Insomma, l’abbraccio tra Riad e Washington è completo, ma è ora messo a repentaglio dall’indignazione globale per la sorte riservata a Jamal Khashoggi. Molto dipenderà da come Mbs si districherà tra la necessità di esibire le mani pulite e quella di additare al mondo dei colpevoli del delitto. Se la versione che Mbs elaborerà per spiegare una vicenda indicibile sarà ritenuta sufficientemente credibile, l’alleanza con Washington potrebbe superare la prova. Ma è concreto il rischio che, anche in presenza di una versione spendibile in termini di public relations, si apra una crepa nel rapporto.

Già alte si levano le voci dei parlamentari americani che invocano un cambio di passo da parte dell’amministrazione Trump. Il candidato alla Casa Bianca e senatore repubblicano Marco Rubio parla apertamente dell’affaire Khashoggi come di una “catastrofe” destinata ad “alterare le relazioni” tra Arabia Saudita e Usa “nel futuro prevedibile”. Ancora più esplicito è il senatore democratico Cris Murphy, per il quale il caso del giornalista scomparso “dovrebbe innescare una revisione della natura dell’alleanza degli Stati Uniti con i sauditi”. Persino un alleato di ferro di Trump come il senatore repubblicano LIndsey Graham avverte il dovere di sottolineare che, a suo avviso, “Mbs ha macchiato il proprio paese e sé stesso”, rendendo difficile la prosecuzione dei rapporti come se nulla fosse.

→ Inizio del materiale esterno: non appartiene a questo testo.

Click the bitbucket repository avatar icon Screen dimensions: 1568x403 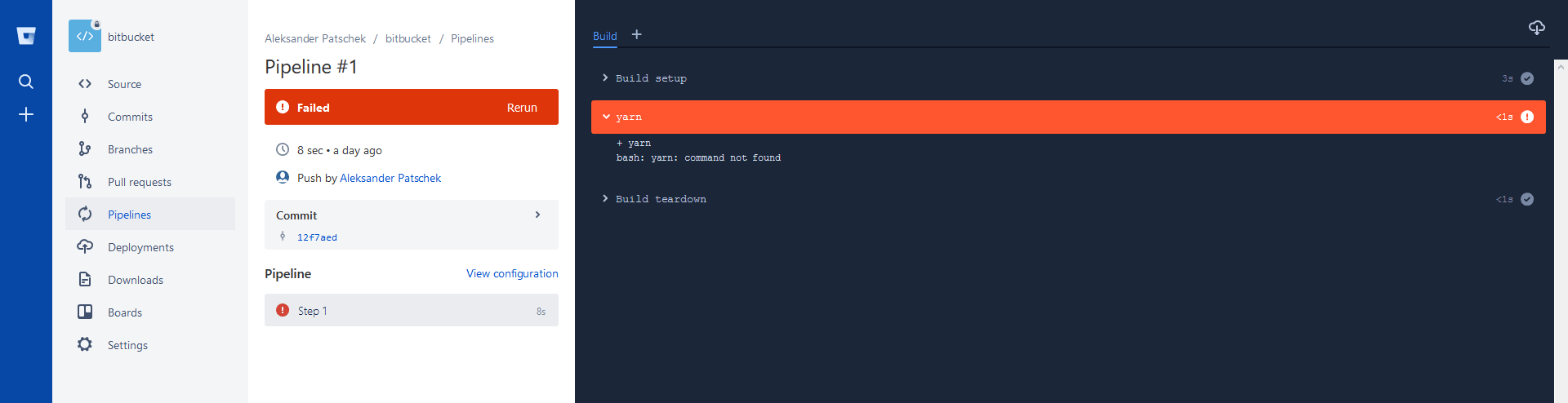coord(85,37)
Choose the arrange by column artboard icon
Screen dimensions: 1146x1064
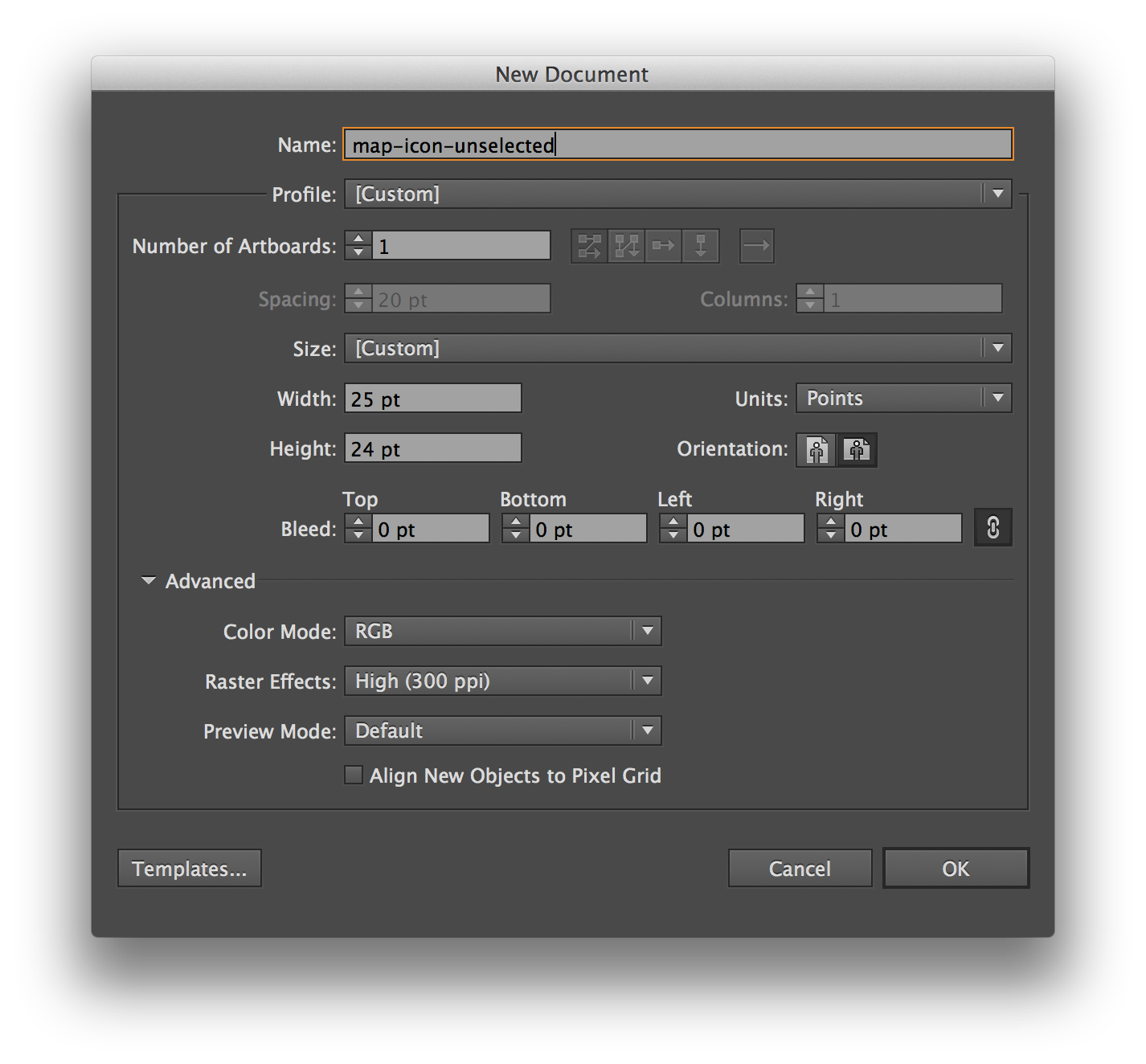pyautogui.click(x=700, y=246)
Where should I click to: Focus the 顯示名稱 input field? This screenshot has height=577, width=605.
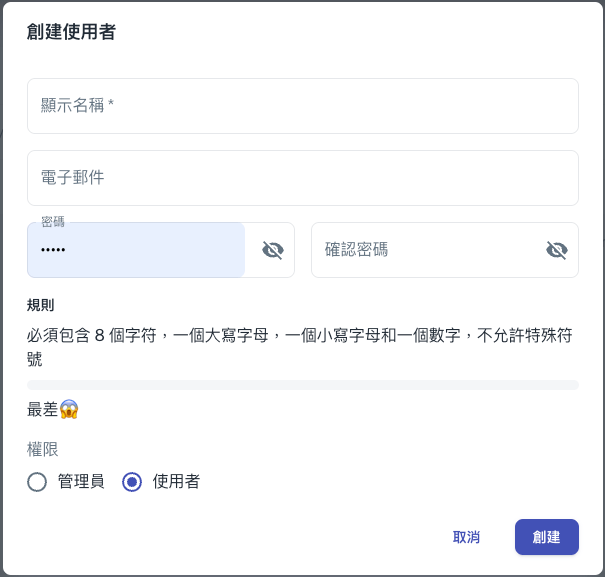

A Washington, insomma, l’asse con Riad scricchiola. E potrebbe essere la prima vittima illustre del delirio di onnipotenza di Mbs. Del principe che voleva cambiare la faccia del Medio Oriente, e invece si è trovato con una gatta da pelare che rischia di mandare in frantumi due anni di dialogo strategico con la Casa Bianca di Trump.